Sainsbury's Freezer Centres was a former frozen food chain, operated by the then-largest UK supermarket chain (now the second largest supermarket chain) Sainsbury's.

The company decided to open the shops in response to competition from specialist frozen food chains, such as Bejam. It also allowed Sainsbury's to make use of its valuable freehold counter service stores (that were too small for conversion to self-service).

The first shop opened at Southbourne near Bournemouth in 1974. It was not an immediate success as many of the elderly residents living in the area did not own a freezer. Only 11% of households at that time owned freezers.
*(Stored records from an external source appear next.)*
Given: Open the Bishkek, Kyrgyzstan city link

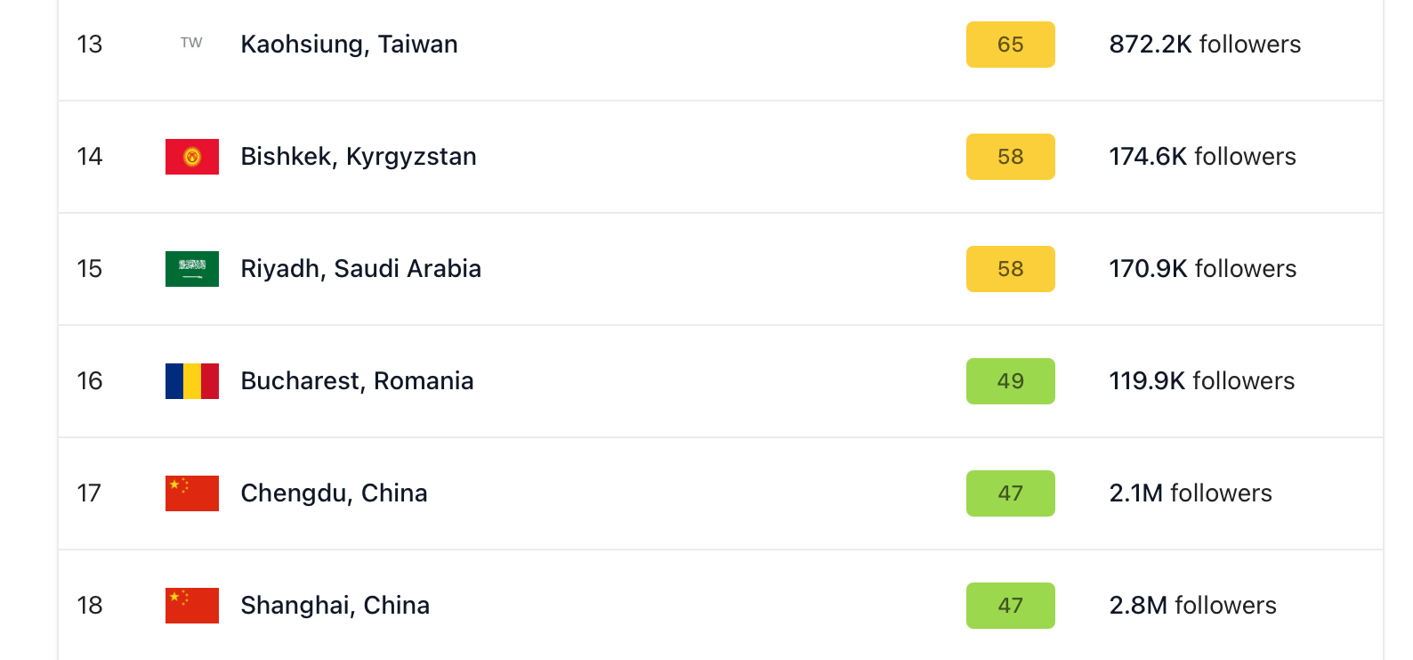Looking at the screenshot, I should coord(358,157).

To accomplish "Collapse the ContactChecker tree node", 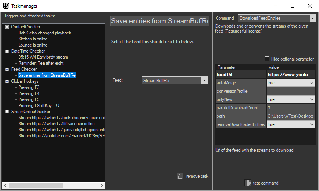I will click(x=7, y=27).
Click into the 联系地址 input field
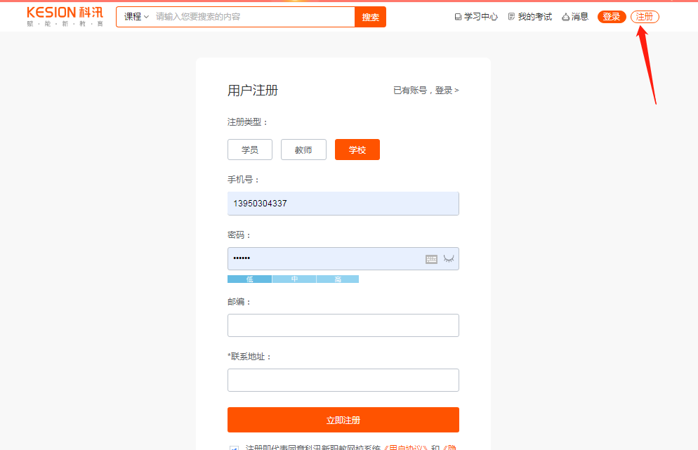 click(x=343, y=380)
Nine other branches that followed suit in that year, however, had greater success. They sold about 3,000 lines, many with deep discounts.

In 1975, new build stores or refurbished ones had frozen food departments built into them. Chippenham was the first branch to have this integrated.

By 1980, there were 21 freezer centres, and by 1982, 49% of households owned a freezer.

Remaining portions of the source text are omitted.